The following table shows the average weekly budget for students in England, Scotland and Wales - the data was taken from the 2009 NatWest Student Living Index Survey.

England Scotland Wales Oxbridge
Alcohol (at home or out) £26.18 £24.94 £30.03 £24.02
Supermarket food shopping £22.86 £24.97 £24.66 £23.67
Buying clothes £18.88 £16.65 £15.94 £23.98
Going out £17.25 £16.83 £16.61 £21.58
Eating out £15.63 £17.23 £14.62 £18.39
Cigarettes £15.19 £14.91 £9.08 £15.39
Utility bills £20.60 £23.34 £20.86 £25.39
Transport for long trips £19.87 £21.15 £29.30 £13.70
Day-to-day travel £11.06 £12.10 £4.73 £10.29
Telephone bills £10.04 £10.27 £8.32 £11.33
Books/course materials £9.63 £9.30 £8.45 £8.00
CDs/DVDs £9.38 £9.54 £7.07 £8.71
Laundry £4.38 £4.50 £3.13 £4.55
Photocopying/library costs £3.91 £4.91 £3.35 £3.50
Rent £77.88* £74.59 £67.85 £83.10

*Oxbridge and London excluded.

Student Budget: Where is the cheapest place to study?

Our friends in the north - In 2009 NatWest carried out a study into the living costs of students in cities across the country. Rather unsurprisingly, the cheapest city to study in was found to be Manchester, with rent of £73.57 per week and general living costs of £174.48, followed closely by Birmingham. When talking about rent alone, the cheapest place to live is Leicester - at £65.89 per month.

As you might expect - At the other end of the spectrum, the most expensive place to study (outside of London) was Oxford, with a total weekly expenditure of £323.03 per month.

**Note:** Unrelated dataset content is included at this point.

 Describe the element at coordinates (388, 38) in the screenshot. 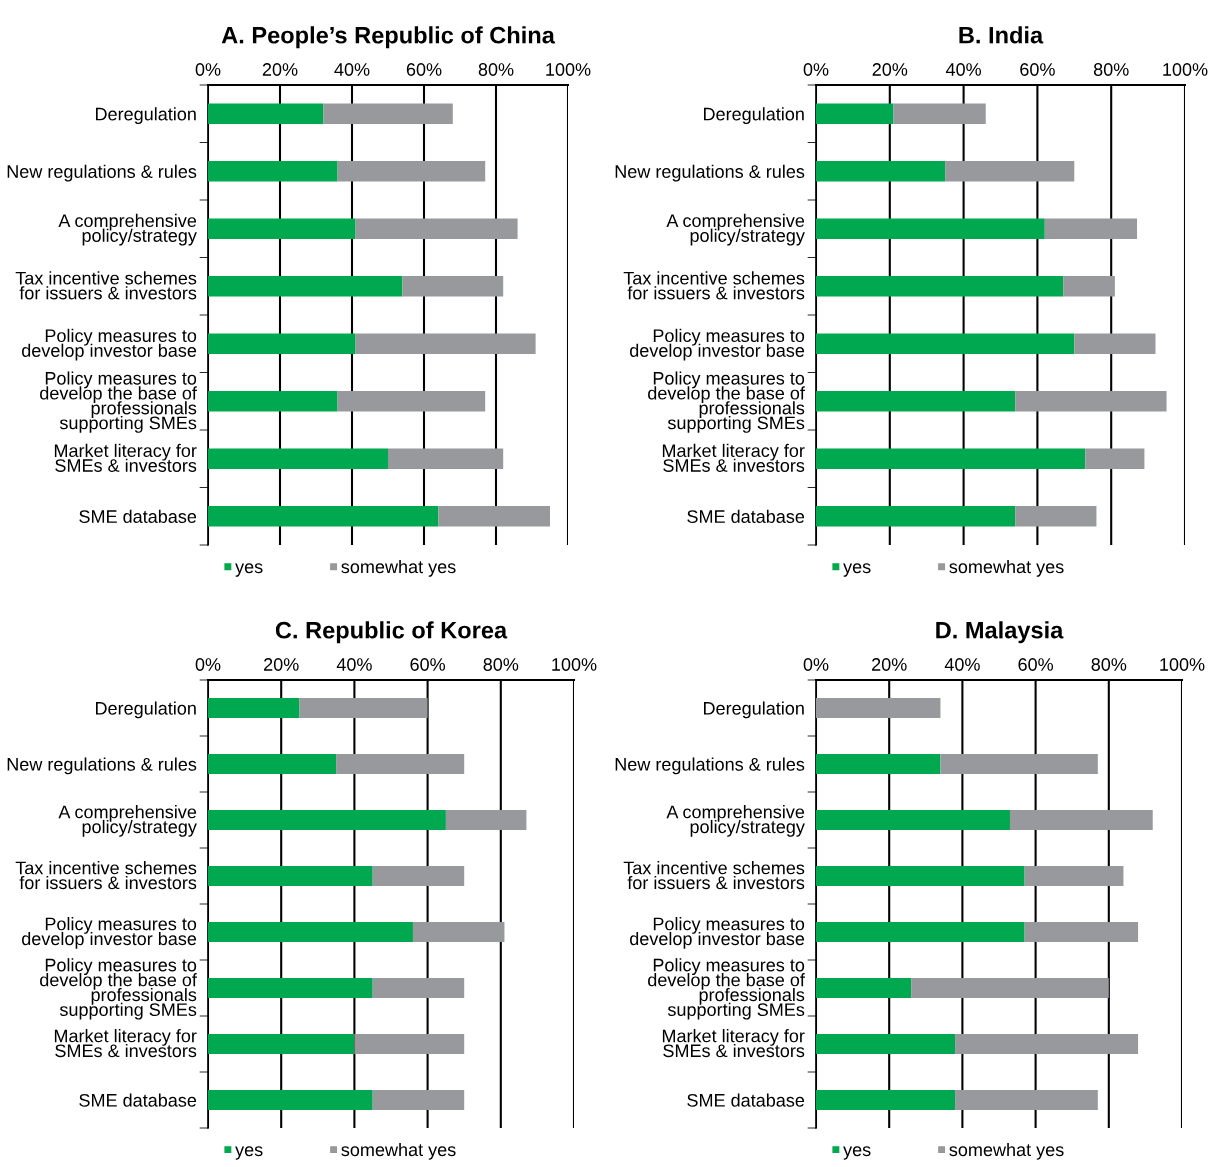

I see `chart-title: A. People’s Republic of China` at that location.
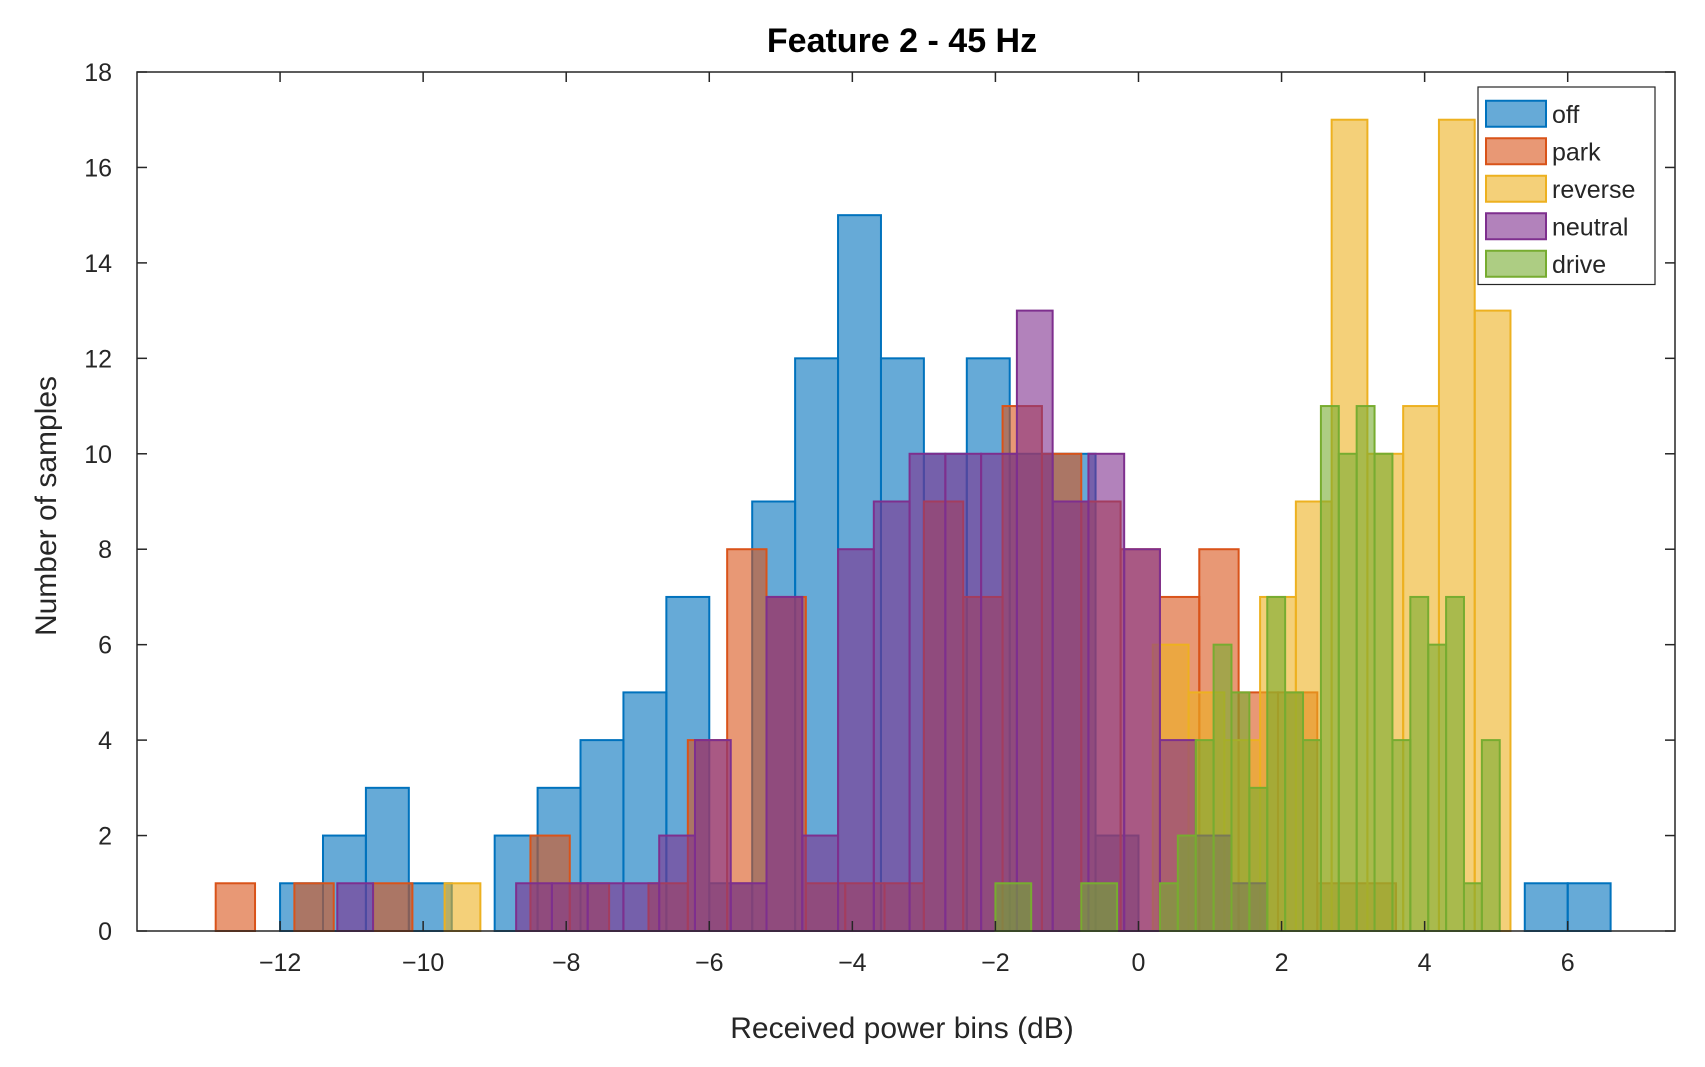  I want to click on y-tick-label: 14, so click(98, 264).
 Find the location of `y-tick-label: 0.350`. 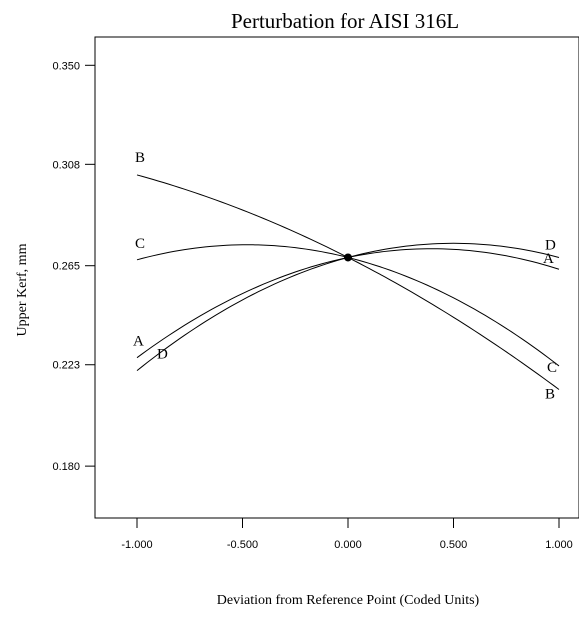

Below is a table showing how much it costs to live in some of the major university towns - the data was taken from the 2009 NatWest Student Living Index Survey.

Town/city Ave. weekly rent Ave. total weekly expenditure
Birmingham £74 £171
Brighton £87 £220
Bristol £76 £190
Cambridge £82 £205
Cardiff £68 £202
Dundee £71 £203
Edinburgh £81 £205
Glasgow £72 £187
Leeds £72 £210
Leicester £66 £191
Liverpool £69 £205
Manchester £74 £174
Newcastle £68 £204
Nottingham £75 £208
Oxford £85 £238
Plymouth £74 £193
Portsmouth £76 £215
Reading £74 £197
UEA £74 £195
York £86 £197
All £74 £201

Student Budget: Do I need to get a job?

Think carefully - There are many benefits to getting a part-time job at university, the biggest being that you’ll get some money out of it! But it’s important to remember why you are at university - (hopefully) to get a good degree in order to get a good job. You will have plenty of time to earn money throughout your life, so it’s important not to let your desperation to earn money now affect the outcome of your degree.